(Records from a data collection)
※ ※ ※
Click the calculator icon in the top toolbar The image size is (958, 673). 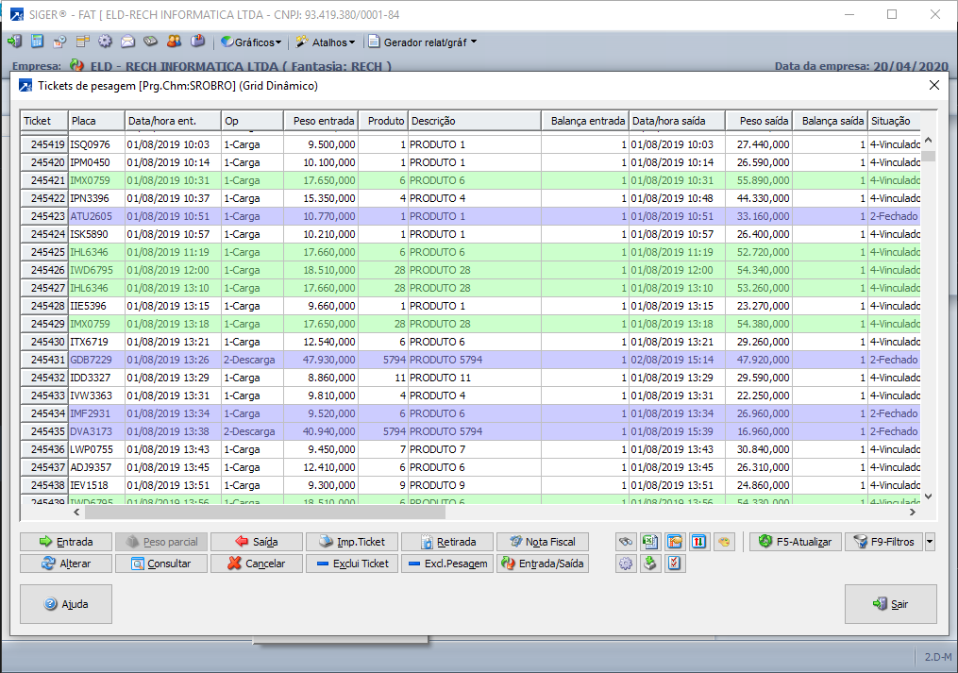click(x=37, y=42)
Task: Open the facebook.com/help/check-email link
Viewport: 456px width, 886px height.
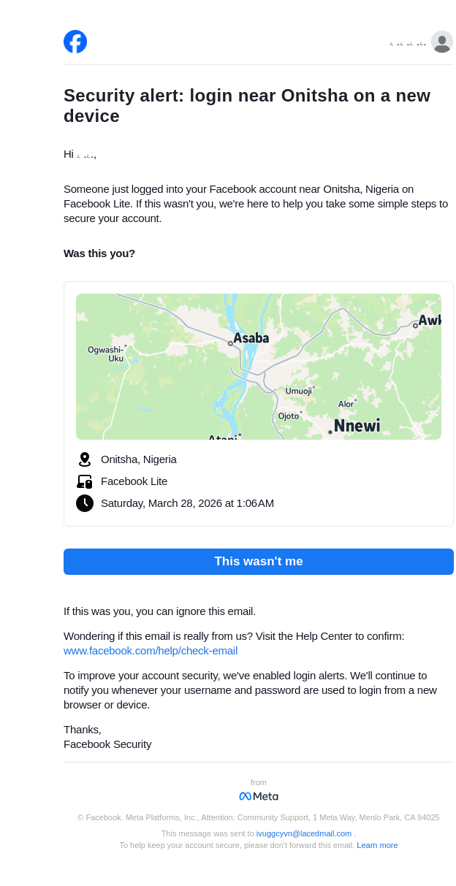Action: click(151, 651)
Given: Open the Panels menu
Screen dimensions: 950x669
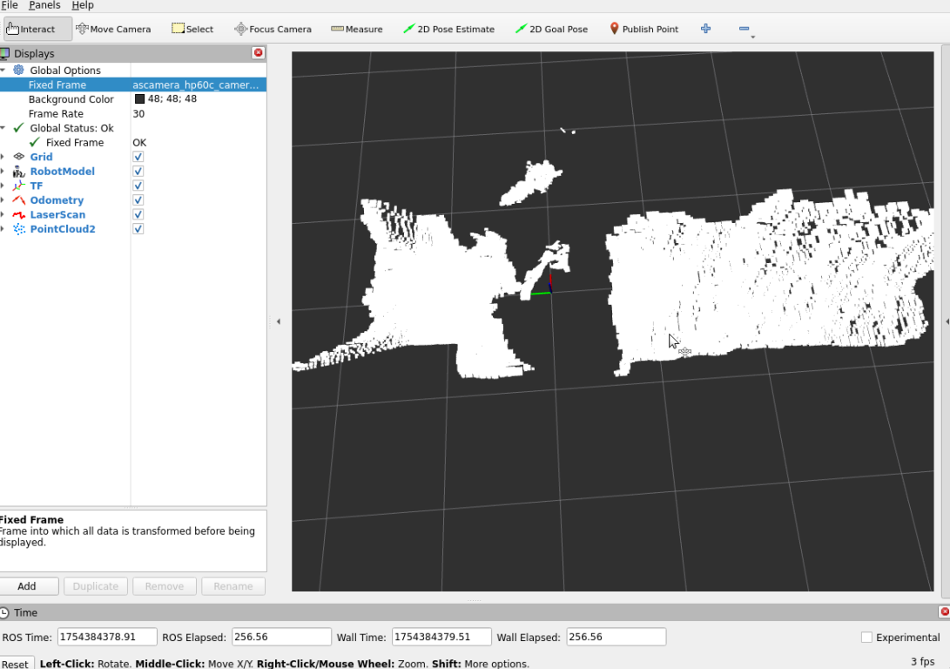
※ ※ ※
* _Action item_
If a line in the entries above has the word "Open", copy it.

* _Output below_
Task: Open the facebook.com/help/check-email link
Given: Open the Panels menu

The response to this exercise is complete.